— Le problème —
Reprenez la présentation du recueil de Moon Chung-hee, reproduite ci-dessous avant les entrées, et poursuivez-la après sa dernière phrase.

— Extrait —
Celle qui mangeait le riz froid, Moon Chung-hee

Celle qui mangeait le riz froid

Moon Chung-hee
Éditions Bruno Doucey
Traduit du coréen par Kim Hyun-ja
Préface de Michel Collot

CCelle qui mangeait le riz froid, Moon Chung-hee

 […] De nos jours avec tous les engins électroménagers de la cuisine
une minute sur le bouton suffit pour avoir le riz chaud
On n’a guère l’occasion de manger le riz froid
mais aujourd’hui je mange seule le riz froid
[…]
aujourd’hui relevant mon corps malade je mange le riz froid
D’après une légende le Ciel n’ayant pu envoyer un dieu dans chaque foyer

y aurait envoyé une mère pour le remplacer
Alors je la rencontre dans le riz froid que je mange seule
Aujourd’hui
je deviens le riz froid du monde

p. 83

Beaucoup de choses ont déjà été dites ces derniers mois depuis la publication, par les éditions Bruno Doucey, en septembre 2012 de Celle qui mangeait le riz froid de la poétesse coréenne Moon Chung-hee. La promotion du livre (deux articles parus dans Europe et Po&sie ainsi qu’une émission : Pas la peine de crier de Marie Richeux sur France culture) a permis de faire sortir de l’ombre, pour le public francophone, une poétesse largement reconnue dans son pays et le monde entier. Moon Chung-hee est née en 1947 à Boseong en Corée du Sud, exactement entre la fin de l’occupation du Japon et le début de la guerre fratricide qui divisera le pays en deux. Elle fait également partie de la première génération à réécrire en coréen (la langue coréenne fut interdite pendant les trente ans d’occupation japonaise). Autre élément important,  son père, grand propriétaire terrien et rationaliste lui offre une solide éducation bien qu’elle soit une fille (c’est l’auteur qui le précise) :  études qu’elle vivra aussi comme une déchirure (« j’étais nostalgique de mon pays natal et je n’en pouvais plus de la solitude« ). Pour panser les plaies de cette déchirure, elle commence à écrire.  « On disait que c’était ça la poésie« . Dés l’âge de 13 ans, sans le savoir, sans le vouloir, sans ambitionner d’en faire un métier, Moon Chung-hee est une poétesse. Elle écrit de plus en plus et ses poèmes rencontrent, au-delà de ses professeurs, un public grandissant, ses recueils sont récompensés. Il faut souligner que la poésie est encore à l’heure actuelle une activité très vivante en Corée du sud : le film Poetry de Lee Chang-Dong, qui eut un succès international en 2010, en est un révélateur.

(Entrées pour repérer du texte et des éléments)
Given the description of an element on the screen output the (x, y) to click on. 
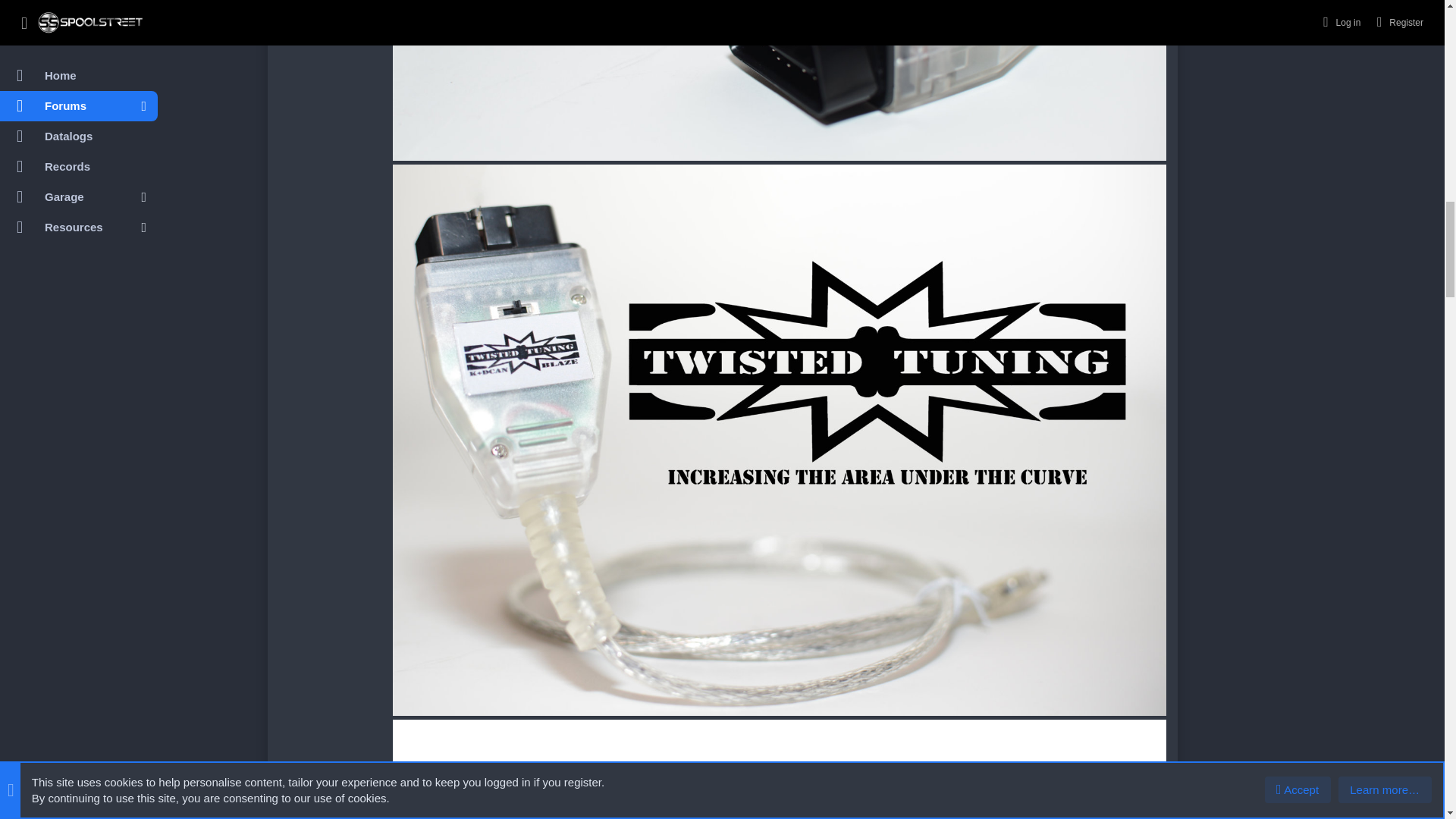
Twisted Tuning Blaze Cable 3.jpg (779, 80)
Twisted Tuning Blaze Cable 3.jpg (779, 82)
Given the description of an element on the screen output the (x, y) to click on. 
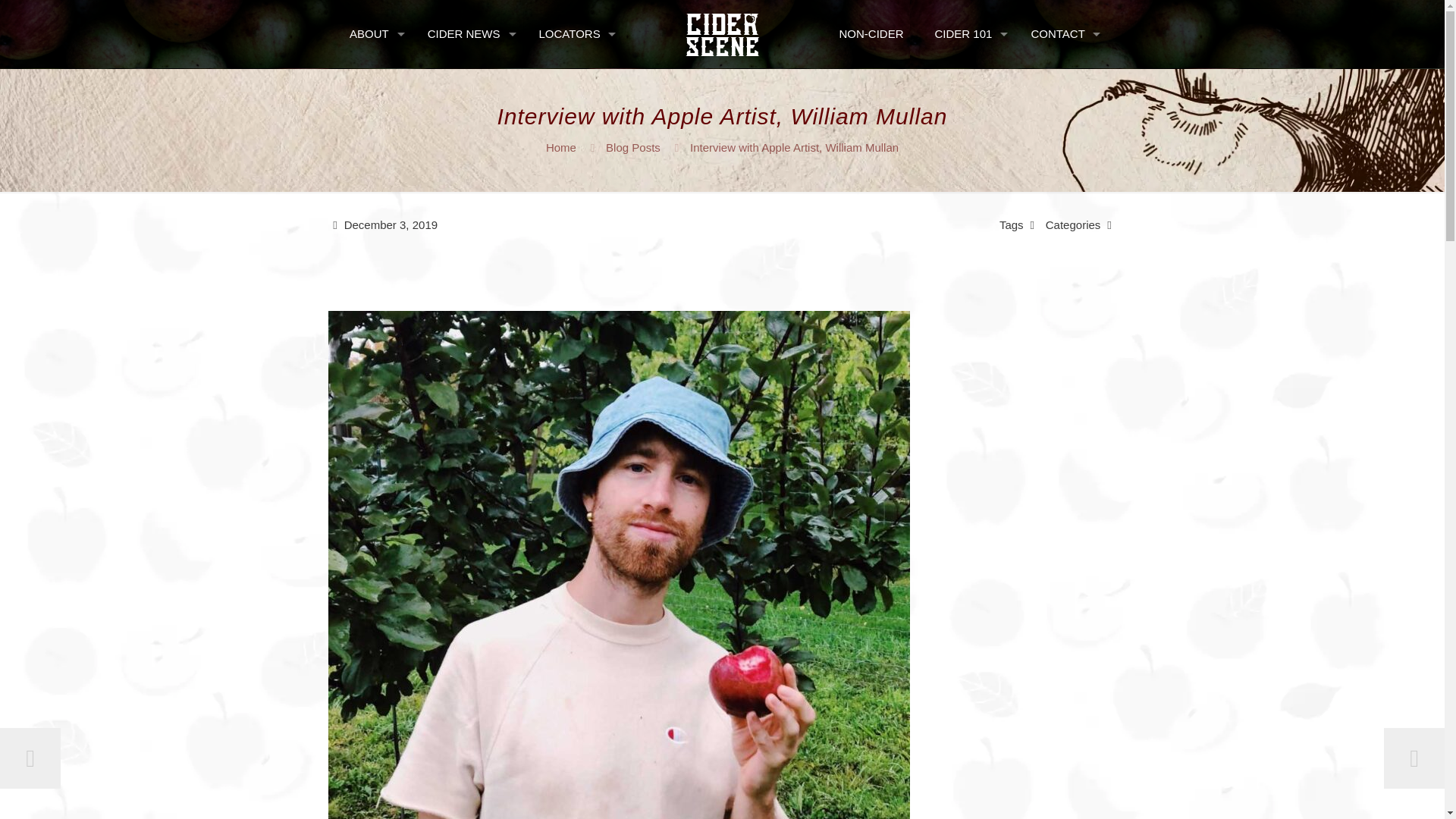
Home (561, 146)
ABOUT (373, 33)
NON-CIDER (872, 33)
CIDER 101 (968, 33)
CONTACT (1060, 33)
LOCATORS (573, 33)
CIDER NEWS (468, 33)
Blog Posts (633, 146)
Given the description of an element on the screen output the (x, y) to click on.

— Résultat —
Celle qui mangeait le riz froid n’est pas un recueil mais une anthologie parcourant 40 années d’écriture de la poétesse, depuis les année 70 jusqu’à nos jours. Bruno Doucey explique que cette anthologie, initialement prévue aux Éditions des femmes et découpée en unités thématiques sous un angle féminin/féministe, a été entièrement revue dans une perspective chronologique, pour en refaire une « anthologie personnelle » de Moon Chung-hee qui nous permet, nous qui la découvrons seulement, de parcourir  l’évolution d’une écriture et sa manière d’embrasser le monde.

Cette anthologie est traversée par de multiples tensions qui évoluent au fil du temps, prennent plus ou moins d’importance.

Le prosaïque au service de la poésie

Les poèmes de Moon Shung-hee prennent place dans la vie quotidienne et prosaïque. Ce n’est pas une nouveauté et c’est assez répandu si l’on considère  certains haïku ou les sôshi de Sei Shô­na­gon jusque parmi ses contemporains comme ce poème d’Eu Su-hwa :

Je photographie un lotus d’épine
Avec un appareil photo numérique
De trois millions de pixels.

Ce qui change, c’est que ce prosaïsme est celui qui entoure l’univers de la femme, en l’occurrence de la femme « au foyer » dans la société coréenne encore très patriarcale (mais quelle société ne l’est plus du tout ?) : les autels qui servent  souvent de décor à ses poèmes sont la cuisine, la chambre à coucher, l’hôpital, l’aéroport ; les activités : la vaisselle, le repassage, la cuisine, éplucher fruits et légumes, la toilette…  Ce sont les lieux et les tâches des servitudes quotidiennes, des banales vicissitudes d’où, il est vrai, il peut paraître difficile de trouver un quelconque sens, d’y voir apparaître une singulière beauté :  « En faisant la vaisselle pour laver simplement la vie quotidienne | je fais bouillir mon sang jeune« , p. 27. Moon Chung-lee fait surgir sens et beauté de ces inattendues temporalités dont on attend jamais rien, dont on subit avec exaspération l’aliénation quotidienne, la perte de temps récursive. Elle embrasse le monde dans sa réalité la plus prosaïque, la plus banale pour trouver ce qui, dans et à côté du plus bassement insignifiant, du plus trivial, peut nous toucher d’une subtile émotion ou d’un lyrisme grandiose. Telle une flèche qui ne reviendra jamais  : « Cependant on ne compare pas les mots à l’épée / mais à la flèche / car une fois utilisée, fichée quelque part / elle ne revient jamais » Chant de la flèche, p.115. Il y a une grandeur en nous, à côté de nous comme un monde parallèle dont on ignore le plus souvent l’existence et qui ne demande qu’à surgir, « comme un serpent sortant des touffes d’herbe dévore un quartier de lune« . Le poème intitulé Une journée sans titre est très révélateur de cette coexistence d’un monde parallèle qui disjoint entièrement le prosaïque (le corps — côté estomac, les servitudes…) et le poétique (le corps — côté érotisme, le rêve, les mots…).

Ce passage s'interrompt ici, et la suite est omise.